Performance Attribution

The system provides detailed performance attribution analysis:

  • Asset Contribution: Individual asset performance impact
  • Strategy Attribution: Strategy-specific return sources
  • Risk Factor Analysis: Exposure to market factors
  • Transaction Cost Analysis: Impact of fees and slippage

🎓 Mathematical Foundations

Strategy Formulation

Each strategy is mathematically formulated with clear entry and exit rules:

Example: Momentum Crossover Strategy

Entry Signal: MA_fast(t) > MA_slow(t) AND MA_fast(t-1) <= MA_slow(t-1)
Exit Signal: MA_fast(t) < MA_slow(t) AND MA_fast(t-1) >= MA_slow(t-1)

Where:
- MA_fast(t) = Simple Moving Average over N_fast periods
- MA_slow(t) = Simple Moving Average over N_slow periods
- t = current time period

Performance Metrics

Key mathematical formulations used in the system:

Sharpe Ratio: (Portfolio Return - Risk-Free Rate) / Portfolio Volatility

Maximum Drawdown: min(Portfolio Value / Peak Portfolio Value - 1)

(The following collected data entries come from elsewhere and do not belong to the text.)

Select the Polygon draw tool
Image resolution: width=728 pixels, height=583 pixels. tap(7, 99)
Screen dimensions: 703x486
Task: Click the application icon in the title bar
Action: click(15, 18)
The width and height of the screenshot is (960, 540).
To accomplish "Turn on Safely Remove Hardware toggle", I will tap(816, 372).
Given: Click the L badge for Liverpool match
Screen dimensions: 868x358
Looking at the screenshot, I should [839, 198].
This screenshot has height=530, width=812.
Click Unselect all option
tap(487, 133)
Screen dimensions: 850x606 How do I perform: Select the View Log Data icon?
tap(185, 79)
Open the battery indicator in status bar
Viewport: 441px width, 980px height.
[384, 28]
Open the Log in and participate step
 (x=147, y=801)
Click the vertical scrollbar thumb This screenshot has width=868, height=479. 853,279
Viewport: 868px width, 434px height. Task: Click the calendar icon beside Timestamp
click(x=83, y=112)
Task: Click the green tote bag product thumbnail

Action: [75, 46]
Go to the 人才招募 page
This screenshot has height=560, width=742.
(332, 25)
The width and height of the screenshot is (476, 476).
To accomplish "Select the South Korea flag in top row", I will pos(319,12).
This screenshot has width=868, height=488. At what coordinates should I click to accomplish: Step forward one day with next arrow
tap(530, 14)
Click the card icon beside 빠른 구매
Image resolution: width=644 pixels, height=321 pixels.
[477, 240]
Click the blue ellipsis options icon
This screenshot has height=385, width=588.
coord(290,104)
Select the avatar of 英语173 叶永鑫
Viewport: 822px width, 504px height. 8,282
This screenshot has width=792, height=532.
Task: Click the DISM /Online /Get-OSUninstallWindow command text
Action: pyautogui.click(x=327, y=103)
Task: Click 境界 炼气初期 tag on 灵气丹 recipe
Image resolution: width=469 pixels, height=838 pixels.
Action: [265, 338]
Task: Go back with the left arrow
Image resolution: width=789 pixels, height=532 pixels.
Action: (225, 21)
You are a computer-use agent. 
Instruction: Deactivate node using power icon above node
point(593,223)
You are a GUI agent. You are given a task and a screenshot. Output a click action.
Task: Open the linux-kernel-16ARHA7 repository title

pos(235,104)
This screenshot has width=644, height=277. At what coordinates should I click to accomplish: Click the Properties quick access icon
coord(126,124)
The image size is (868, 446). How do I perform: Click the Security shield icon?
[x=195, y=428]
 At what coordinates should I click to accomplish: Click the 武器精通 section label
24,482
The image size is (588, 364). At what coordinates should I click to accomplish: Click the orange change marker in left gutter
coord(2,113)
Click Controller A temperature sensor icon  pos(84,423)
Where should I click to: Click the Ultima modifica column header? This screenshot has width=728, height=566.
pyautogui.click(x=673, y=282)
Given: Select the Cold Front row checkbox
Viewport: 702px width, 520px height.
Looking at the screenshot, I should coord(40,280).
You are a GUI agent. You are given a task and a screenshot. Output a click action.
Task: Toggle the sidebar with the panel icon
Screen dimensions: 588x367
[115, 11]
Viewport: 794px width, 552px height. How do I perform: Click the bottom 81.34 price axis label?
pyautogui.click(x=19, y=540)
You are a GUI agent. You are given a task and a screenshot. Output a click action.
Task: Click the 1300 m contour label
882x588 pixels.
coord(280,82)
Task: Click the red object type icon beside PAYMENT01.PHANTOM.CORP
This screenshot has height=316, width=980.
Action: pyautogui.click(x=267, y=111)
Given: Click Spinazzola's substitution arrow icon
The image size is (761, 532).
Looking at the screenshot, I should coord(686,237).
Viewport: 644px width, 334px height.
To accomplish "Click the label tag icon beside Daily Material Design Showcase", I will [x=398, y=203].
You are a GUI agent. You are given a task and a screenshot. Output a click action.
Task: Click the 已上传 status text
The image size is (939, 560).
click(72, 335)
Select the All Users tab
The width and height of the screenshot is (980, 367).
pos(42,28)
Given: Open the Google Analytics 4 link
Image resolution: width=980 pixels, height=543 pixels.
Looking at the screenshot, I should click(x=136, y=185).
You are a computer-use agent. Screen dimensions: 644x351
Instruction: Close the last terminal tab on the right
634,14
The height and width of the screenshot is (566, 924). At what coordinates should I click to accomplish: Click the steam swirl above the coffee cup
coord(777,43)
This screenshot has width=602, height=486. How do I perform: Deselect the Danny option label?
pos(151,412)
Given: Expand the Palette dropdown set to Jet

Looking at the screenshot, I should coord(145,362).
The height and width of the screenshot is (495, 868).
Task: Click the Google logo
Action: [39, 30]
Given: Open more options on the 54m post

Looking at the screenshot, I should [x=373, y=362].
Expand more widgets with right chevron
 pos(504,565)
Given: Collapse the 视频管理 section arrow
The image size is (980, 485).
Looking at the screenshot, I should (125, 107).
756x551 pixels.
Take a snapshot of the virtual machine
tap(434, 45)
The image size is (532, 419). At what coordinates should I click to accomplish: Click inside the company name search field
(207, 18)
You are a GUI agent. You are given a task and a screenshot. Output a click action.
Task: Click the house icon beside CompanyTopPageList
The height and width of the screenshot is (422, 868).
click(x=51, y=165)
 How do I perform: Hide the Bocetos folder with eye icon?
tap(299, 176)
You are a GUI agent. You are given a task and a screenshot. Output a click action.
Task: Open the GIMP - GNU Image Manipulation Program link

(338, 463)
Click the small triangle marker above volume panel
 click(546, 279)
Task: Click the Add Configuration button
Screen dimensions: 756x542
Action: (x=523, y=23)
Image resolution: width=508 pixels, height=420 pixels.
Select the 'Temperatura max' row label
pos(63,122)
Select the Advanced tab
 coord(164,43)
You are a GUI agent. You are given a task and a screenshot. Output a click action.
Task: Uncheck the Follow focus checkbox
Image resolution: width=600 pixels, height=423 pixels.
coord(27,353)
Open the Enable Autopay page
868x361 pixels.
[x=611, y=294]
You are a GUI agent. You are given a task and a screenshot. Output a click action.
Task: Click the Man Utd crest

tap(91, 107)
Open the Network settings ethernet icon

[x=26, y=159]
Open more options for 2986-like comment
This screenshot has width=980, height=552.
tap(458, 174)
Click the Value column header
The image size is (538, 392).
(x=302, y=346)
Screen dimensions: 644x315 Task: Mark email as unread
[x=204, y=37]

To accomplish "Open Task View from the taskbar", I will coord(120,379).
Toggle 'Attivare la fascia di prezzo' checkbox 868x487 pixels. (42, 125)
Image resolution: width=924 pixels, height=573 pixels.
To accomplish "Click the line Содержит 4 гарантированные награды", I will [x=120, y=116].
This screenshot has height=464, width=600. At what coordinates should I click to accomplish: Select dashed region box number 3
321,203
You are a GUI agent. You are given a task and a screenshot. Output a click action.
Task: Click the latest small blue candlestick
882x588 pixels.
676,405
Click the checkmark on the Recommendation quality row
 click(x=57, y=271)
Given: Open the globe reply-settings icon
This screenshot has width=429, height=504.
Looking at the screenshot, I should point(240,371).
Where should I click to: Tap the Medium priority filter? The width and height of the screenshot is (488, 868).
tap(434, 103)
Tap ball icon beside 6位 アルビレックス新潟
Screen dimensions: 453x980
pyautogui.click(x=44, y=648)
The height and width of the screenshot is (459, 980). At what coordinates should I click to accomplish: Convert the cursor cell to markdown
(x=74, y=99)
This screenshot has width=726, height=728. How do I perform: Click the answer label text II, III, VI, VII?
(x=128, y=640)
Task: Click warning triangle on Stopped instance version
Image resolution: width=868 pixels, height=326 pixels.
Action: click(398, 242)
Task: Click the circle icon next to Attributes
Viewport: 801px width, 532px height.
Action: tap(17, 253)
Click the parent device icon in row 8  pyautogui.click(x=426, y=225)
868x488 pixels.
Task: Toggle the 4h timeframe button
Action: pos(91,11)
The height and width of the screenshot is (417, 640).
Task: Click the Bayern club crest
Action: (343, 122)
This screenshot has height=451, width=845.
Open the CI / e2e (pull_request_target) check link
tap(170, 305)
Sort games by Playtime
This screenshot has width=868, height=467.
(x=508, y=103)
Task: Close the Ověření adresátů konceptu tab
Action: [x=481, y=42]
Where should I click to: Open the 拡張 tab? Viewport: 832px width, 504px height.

Sortino Ratio: (Portfolio Return - Risk-Free Rate) / Downside Deviation


🚧 Future Enhancements

Planned Features

  1. Advanced AI Integration

    • GPT-4 integration for enhanced reasoning
    • Multi-agent orchestration with specialized roles
    • Reinforcement learning for strategy optimization
  2. Extended Asset Coverage

    • Cryptocurrency markets
    • International equities
    • Options and derivatives
  3. Real-Time Execution

    • Live trading integration
    • Order management system
    • Risk monitoring dashboard
  4. Advanced Analytics

    • Factor model analysis
    • Alternative data integration
    • Regime prediction models

Technical Debt & Improvements

  • Code optimization for larger universes
  • Enhanced error handling and logging
  • Comprehensive test suite expansion
  • Performance profiling and optimization

📞 Support & Contributing

Getting Help

  • Documentation: Comprehensive guides in /docs
  • Examples: Sample configurations and strategies
  • Issues: GitHub issue tracker for bug reports

Contributing Guidelines

  1. Fork the repository
  2. Create feature branch
  3. Add comprehensive tests
  4. Update documentation
  5. Submit pull request

This document serves as the comprehensive technical design reference for AgentQuant. For implementation details, see the source code and accompanying documentation.